• _Provided material_:
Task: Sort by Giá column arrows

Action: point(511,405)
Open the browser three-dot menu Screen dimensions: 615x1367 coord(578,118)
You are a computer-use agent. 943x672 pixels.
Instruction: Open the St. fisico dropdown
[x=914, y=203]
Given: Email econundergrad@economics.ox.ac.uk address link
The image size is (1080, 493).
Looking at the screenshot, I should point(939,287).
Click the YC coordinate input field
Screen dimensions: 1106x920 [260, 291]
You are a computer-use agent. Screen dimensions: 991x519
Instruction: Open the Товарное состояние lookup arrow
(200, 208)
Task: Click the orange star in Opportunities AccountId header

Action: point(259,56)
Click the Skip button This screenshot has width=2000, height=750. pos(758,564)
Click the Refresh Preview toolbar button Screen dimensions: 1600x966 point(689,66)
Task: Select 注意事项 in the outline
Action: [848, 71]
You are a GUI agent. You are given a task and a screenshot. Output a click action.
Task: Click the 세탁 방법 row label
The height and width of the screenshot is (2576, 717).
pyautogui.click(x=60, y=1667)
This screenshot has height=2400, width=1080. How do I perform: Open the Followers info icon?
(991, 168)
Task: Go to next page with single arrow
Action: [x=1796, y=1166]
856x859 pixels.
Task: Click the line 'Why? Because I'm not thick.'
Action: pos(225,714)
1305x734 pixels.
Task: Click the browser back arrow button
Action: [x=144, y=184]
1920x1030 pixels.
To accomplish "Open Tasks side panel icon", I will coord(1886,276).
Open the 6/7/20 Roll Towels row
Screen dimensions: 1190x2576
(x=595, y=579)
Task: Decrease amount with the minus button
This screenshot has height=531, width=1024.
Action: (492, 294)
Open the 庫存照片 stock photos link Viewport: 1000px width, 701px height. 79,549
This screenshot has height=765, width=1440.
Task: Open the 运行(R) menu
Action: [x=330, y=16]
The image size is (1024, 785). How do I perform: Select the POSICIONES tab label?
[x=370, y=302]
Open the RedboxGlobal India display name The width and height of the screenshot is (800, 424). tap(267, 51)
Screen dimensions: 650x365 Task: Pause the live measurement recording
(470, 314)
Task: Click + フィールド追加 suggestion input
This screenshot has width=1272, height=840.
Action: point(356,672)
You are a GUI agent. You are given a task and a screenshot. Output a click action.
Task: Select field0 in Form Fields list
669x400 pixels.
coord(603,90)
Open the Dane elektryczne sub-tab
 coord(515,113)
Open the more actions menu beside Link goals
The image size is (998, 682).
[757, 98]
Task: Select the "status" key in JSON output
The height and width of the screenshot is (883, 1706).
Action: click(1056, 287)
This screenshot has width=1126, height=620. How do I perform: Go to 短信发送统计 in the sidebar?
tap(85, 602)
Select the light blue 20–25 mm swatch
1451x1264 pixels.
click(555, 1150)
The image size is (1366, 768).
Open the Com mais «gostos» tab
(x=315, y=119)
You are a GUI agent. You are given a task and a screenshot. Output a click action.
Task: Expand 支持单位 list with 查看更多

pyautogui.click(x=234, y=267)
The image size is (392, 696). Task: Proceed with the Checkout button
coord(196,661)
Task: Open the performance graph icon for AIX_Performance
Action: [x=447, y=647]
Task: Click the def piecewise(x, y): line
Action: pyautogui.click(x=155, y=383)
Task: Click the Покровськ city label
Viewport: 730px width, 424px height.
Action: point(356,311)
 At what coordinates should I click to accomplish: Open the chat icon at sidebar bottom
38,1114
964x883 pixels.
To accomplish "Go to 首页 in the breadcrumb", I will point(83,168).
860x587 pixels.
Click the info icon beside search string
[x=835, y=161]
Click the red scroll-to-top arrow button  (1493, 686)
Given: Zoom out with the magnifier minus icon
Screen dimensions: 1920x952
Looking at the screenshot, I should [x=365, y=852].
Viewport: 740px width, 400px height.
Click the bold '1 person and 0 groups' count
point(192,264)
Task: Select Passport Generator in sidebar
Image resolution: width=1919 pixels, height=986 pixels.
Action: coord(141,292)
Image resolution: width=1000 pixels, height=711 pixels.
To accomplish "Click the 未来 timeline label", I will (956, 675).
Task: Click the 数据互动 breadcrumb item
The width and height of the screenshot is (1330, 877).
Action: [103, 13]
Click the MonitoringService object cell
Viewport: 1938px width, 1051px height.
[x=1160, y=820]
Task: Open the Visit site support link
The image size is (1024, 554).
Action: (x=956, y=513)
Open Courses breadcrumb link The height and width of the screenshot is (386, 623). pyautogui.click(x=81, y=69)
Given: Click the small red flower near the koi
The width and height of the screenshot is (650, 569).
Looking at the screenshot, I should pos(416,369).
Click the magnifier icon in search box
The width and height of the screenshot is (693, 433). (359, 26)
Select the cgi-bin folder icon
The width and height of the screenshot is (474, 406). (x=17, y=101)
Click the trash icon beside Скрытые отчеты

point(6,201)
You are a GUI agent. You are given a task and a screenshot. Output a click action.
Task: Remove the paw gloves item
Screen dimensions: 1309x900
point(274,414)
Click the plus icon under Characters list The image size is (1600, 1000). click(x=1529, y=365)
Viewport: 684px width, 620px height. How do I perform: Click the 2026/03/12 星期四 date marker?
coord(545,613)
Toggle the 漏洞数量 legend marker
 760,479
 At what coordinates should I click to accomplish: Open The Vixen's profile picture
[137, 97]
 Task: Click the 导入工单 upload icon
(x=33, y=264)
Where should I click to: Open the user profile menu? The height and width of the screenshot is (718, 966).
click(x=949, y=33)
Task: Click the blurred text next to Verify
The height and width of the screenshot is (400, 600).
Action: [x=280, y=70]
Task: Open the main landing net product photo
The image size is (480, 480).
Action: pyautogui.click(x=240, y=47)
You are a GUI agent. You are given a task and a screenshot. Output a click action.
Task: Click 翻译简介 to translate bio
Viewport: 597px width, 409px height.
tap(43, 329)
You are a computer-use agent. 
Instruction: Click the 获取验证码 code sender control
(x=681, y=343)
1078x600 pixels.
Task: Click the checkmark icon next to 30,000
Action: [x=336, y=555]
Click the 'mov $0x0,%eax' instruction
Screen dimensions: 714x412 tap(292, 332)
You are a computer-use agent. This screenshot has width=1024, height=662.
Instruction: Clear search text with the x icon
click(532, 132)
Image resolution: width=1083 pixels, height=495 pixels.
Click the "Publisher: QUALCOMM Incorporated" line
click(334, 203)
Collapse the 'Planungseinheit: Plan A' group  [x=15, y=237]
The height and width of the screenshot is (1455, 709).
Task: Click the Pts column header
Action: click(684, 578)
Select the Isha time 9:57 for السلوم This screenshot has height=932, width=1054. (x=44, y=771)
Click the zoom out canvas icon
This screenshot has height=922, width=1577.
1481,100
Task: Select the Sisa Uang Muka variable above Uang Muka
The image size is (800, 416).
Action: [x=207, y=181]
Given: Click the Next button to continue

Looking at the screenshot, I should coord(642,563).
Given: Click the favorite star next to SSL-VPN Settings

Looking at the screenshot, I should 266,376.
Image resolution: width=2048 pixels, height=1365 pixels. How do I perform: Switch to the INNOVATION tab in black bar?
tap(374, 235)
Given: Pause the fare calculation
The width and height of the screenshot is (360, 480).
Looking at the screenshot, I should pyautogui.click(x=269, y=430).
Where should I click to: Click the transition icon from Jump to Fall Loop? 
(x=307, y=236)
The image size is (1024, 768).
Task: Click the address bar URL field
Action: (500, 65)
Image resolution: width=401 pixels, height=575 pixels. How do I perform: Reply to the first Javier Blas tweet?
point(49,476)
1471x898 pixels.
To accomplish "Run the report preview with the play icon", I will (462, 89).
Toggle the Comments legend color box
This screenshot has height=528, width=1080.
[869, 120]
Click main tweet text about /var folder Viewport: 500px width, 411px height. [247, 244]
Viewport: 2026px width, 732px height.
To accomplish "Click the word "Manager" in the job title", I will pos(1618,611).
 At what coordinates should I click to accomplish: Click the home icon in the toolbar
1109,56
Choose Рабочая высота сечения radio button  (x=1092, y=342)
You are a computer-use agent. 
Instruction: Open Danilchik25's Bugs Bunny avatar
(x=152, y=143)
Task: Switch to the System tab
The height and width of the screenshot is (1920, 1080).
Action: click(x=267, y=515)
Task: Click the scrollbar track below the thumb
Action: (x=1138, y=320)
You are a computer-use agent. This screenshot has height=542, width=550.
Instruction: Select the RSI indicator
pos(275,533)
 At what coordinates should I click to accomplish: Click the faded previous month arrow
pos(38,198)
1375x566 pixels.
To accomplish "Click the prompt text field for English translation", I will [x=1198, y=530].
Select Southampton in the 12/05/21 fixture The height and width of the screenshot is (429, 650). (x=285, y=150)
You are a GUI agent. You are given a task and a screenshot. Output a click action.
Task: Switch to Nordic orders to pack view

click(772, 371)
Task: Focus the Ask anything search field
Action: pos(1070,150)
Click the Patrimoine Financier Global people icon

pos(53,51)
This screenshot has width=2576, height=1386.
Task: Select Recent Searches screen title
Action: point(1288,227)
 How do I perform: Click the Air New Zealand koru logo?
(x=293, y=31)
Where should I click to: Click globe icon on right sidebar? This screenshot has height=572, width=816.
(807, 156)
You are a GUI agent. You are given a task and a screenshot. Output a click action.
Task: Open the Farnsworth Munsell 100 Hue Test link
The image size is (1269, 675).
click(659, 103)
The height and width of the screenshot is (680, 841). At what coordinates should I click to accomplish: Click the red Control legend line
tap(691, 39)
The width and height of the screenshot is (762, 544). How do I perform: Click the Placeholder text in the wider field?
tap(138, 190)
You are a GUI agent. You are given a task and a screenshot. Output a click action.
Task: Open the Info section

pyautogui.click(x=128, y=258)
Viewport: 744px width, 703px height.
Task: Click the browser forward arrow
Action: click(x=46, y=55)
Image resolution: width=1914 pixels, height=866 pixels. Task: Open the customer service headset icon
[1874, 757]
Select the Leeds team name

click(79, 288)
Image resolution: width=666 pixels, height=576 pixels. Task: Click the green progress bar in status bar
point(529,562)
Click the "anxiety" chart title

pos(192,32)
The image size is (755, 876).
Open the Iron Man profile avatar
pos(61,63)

• _Aim of the exercise_:
Say how many lines of the entries above include the string "breadcrumb", giving the number and nothing else.

• _The completed task_:
3